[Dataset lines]
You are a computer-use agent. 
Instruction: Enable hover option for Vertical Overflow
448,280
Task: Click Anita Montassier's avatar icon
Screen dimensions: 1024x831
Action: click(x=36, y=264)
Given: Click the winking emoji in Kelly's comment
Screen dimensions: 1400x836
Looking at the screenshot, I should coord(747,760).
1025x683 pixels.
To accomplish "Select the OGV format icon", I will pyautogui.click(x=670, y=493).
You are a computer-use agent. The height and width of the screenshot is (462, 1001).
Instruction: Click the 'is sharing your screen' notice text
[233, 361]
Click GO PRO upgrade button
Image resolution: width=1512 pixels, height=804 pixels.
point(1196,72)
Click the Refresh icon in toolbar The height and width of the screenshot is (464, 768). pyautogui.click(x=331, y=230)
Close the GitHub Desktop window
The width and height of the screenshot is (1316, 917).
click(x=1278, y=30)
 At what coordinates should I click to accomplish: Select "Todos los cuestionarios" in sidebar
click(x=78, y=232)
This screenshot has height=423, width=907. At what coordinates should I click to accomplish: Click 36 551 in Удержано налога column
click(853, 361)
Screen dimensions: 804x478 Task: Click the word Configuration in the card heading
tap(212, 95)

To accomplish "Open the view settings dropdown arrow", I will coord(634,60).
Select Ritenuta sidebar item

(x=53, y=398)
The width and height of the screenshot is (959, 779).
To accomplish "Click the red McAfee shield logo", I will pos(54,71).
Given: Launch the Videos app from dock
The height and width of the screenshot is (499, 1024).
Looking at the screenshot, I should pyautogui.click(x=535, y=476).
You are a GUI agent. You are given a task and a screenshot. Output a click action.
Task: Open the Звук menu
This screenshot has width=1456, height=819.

## Given instruction
Copy out every line above word for word.

## Task output
You are a computer-use agent. 
Instruction: Enable hover option for Vertical Overflow
448,280
Task: Click Anita Montassier's avatar icon
Screen dimensions: 1024x831
Action: click(x=36, y=264)
Given: Click the winking emoji in Kelly's comment
Screen dimensions: 1400x836
Looking at the screenshot, I should coord(747,760).
1025x683 pixels.
To accomplish "Select the OGV format icon", I will pyautogui.click(x=670, y=493).
You are a computer-use agent. The height and width of the screenshot is (462, 1001).
Instruction: Click the 'is sharing your screen' notice text
[233, 361]
Click GO PRO upgrade button
Image resolution: width=1512 pixels, height=804 pixels.
point(1196,72)
Click the Refresh icon in toolbar The height and width of the screenshot is (464, 768). pyautogui.click(x=331, y=230)
Close the GitHub Desktop window
The width and height of the screenshot is (1316, 917).
click(x=1278, y=30)
 At what coordinates should I click to accomplish: Select "Todos los cuestionarios" in sidebar
click(x=78, y=232)
This screenshot has height=423, width=907. At what coordinates should I click to accomplish: Click 36 551 in Удержано налога column
click(853, 361)
Screen dimensions: 804x478 Task: Click the word Configuration in the card heading
tap(212, 95)

To accomplish "Open the view settings dropdown arrow", I will coord(634,60).
Select Ritenuta sidebar item

(x=53, y=398)
The width and height of the screenshot is (959, 779).
To accomplish "Click the red McAfee shield logo", I will pos(54,71).
Given: Launch the Videos app from dock
The height and width of the screenshot is (499, 1024).
Looking at the screenshot, I should pyautogui.click(x=535, y=476).
You are a GUI agent. You are given a task and a screenshot. Output a click action.
Task: Open the Звук menu
This screenshot has width=1456, height=819.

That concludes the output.